Verlieren Parteien Wahlen und erhalten sie dauerhaft schlechte Umfragewerte, kommt es zu Flügelkämpfen. In diesen wird die Forderung laut, man müsse eine Werte-Debatte führen. Zurzeit beobachten wir das in der Union. Erika Steinbachs Abstieg gilt als Beispiel dafür, dass die CDU ihren »konservativen Flügel« zu verlieren drohe. Was ist damit gemeint?

Wie schon der Name zeigt, ist »Konservativismus« ein defensiver Begriff. Es soll etwas gesichert werden, das durch die Zeitläufte bedroht sei. Diese Haltung entstand in der französischen Revolution. Der Feind war der Fortschritt, definiert durch Freiheit, Gleichheit, Brüderlichkeit. Die drei Gegenbegriffe waren – gemäß einer treffenden Charakterisierung durch Ernst Nolte – Ordnung, Differenz, Distanz.

Die Ordnung antwortete auf die Freiheit, die Differenz auf die Gleichheit, die Distanz auf die Brüderlichkeit.

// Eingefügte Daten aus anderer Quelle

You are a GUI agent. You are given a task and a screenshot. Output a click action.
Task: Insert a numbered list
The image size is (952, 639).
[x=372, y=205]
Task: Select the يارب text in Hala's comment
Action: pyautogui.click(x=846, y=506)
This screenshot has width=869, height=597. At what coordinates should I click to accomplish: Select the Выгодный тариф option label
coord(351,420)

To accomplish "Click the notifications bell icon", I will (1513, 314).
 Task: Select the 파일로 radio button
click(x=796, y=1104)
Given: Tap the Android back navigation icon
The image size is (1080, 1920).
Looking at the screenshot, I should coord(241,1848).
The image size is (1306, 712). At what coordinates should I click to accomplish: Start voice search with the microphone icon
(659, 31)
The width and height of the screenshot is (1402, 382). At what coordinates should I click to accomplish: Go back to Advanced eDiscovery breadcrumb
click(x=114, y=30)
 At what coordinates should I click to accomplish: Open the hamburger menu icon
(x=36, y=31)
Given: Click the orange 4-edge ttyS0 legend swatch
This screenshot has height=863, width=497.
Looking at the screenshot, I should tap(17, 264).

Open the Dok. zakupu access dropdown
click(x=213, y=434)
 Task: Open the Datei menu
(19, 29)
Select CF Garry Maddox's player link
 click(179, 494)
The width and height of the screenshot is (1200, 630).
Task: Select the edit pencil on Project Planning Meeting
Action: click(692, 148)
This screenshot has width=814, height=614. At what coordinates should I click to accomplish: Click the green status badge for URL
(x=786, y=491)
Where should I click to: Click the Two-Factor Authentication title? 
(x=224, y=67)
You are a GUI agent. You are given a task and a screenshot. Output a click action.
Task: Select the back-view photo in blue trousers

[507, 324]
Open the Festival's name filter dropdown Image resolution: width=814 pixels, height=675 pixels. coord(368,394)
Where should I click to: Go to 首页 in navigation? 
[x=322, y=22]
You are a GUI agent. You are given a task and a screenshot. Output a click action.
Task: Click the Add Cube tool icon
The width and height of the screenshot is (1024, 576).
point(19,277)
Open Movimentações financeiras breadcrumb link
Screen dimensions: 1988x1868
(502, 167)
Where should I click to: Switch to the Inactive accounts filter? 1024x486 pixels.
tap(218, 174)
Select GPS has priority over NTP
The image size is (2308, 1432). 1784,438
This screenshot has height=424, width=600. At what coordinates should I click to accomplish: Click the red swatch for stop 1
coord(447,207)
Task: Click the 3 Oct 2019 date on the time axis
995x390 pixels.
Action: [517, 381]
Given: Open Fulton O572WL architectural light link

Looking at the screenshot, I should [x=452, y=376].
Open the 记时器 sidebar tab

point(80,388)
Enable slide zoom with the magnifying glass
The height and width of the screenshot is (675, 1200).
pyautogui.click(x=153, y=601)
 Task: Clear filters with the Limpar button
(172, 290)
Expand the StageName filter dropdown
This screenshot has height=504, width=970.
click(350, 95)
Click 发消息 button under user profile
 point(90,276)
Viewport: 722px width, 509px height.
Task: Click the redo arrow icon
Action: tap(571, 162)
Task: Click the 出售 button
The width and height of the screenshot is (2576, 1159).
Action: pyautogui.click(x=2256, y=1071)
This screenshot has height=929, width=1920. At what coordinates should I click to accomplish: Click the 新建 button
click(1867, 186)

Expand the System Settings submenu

Der historische Konservatismus war als Opposition stark in Perioden seiner machtpolitischen Schwäche: Wenn der »Zeitgeist« – auch er gehörte zu den Feindbildern – angeblich Gleichmacherei, den Sieg der Masse (noch ein Übel, das zu bekämpfen war) und Chaos hervorbrachte, waren die Distinguierten leicht identifizierbar.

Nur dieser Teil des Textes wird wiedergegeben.